Par Rizwaan Khodabux O commentaire
Dr Raja Madhewoo, Jack Bizlall, Aicha Soogree et Jeff Lingaya

Hors de question de donner leurs empreintes digitales à Maurice ou à l’étranger. Jack Bizlall,  Aicha Soogree, Jeff Lingaya et le Dr Raja Madhewoo ont fait une croix sur les pays où cette pratique est obligatoire à l’aéroport. C’est un refus catégorique. Ces irréductibles, qui s’élèvent contre la carte d’identité biométrique à Maurice, ne donneront pas leurs empreintes si on les réclamait, comme dans certains aéroports. « Mo fer demitour mo retourne, kouma ziz Lallah ek Karl Offman ti fer kan zot ti al lamerik, me mo na pa pou donn mo lamprint ! » martèle le Dr Raja Madhewoo. Celui-ci, qui a vécu en Grande-Bretagne durant près de 35 ans et qui a voyagé dans pas moins d’une dizaine de pays, soutient qu’il n’a jamais eu à fournir ses empreintes digitales.

Jack Bizlall, lui, n’a pas quitté le pays depuis des lustres. « Il y a très longtemps, j’ai été en France et en Angleterre. En fait, mon passeport n’est plus valide et je ne compte pas le renouveler, n’ayant aucune intention de quitter le pays », dit-il. Que fera-t-il s’il est appelé à voyager et qu’on lui demande ses empreintes ? « Qu’est-ce que j’irais faire dans un pays qui n’a aucune considération pour mon individualité ? » répond Jack Bizlall du tac au tac.
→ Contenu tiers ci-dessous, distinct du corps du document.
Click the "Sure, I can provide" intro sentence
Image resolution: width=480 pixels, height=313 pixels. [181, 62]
Aicha Soogree, de Rezistans ek Alternativ, indique, quant à elle, que c’est un feu roulant de questions de sa part qu’auront à subir les autorités étrangères si celles-ci venaient à lui demander ses empreintes. « Il faut que je sache pourquoi mes empreintes sont requises, comment elles vont être stockées, quels usages on veut en faire ? Je leur demanderai des garanties. Si je ne suis pas convaincue, c’est tant pis. Je retourne à Maurice », dit-elle. C’est d’ailleurs, entre autres, pour cette absence de garantie de la part des autorités locales que ce membre du parti de gauche ne souhaite pas donner ses empreintes pour les besoins de la carte d’identité biométrique. « Rien ne me dit que le gouvernement ne va pas, plus tard, à travers des amendements à la National Identity Card Act ou autres lois, utiliser mes données personnelles ou m’imposer des choses en tant que citoyenne. Kouma dir pe dir enn mama ‘donn mwa ou zanfan, mo pou get li bien’. Be zis akoz ou dir sa bizin krwar ou ? » s’interroge Aicha Soogree.
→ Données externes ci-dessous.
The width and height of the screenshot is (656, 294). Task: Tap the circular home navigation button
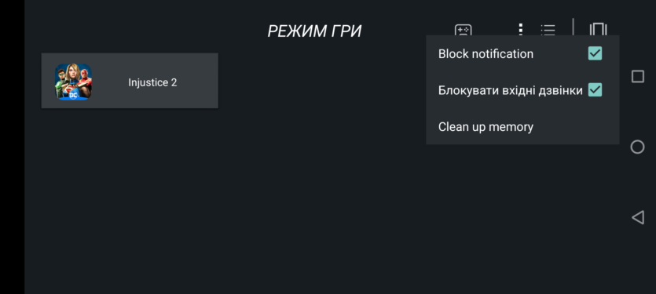(637, 147)
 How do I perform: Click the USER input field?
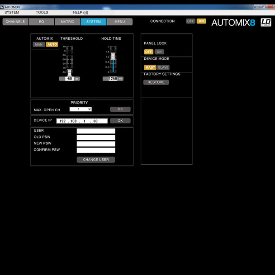pyautogui.click(x=96, y=131)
Idem pour Jeff Lingaya, de la Plateforme No to Biometric Data on ID Card, qui a été notamment en Australie et à La Réunion sans pour autant donner ses empreintes. Pour lui, la question n’est pas là. « C’est en tant que citoyen que nous nous battons, pour avoir le choix de ne pas donner nos empreintes pour la nouvelle carte et non en tant qu’étranger foulant un sol étranger. Un citoyen doit avoir le choix de donner ou pas  des informations sensibles le concernant », dit-il.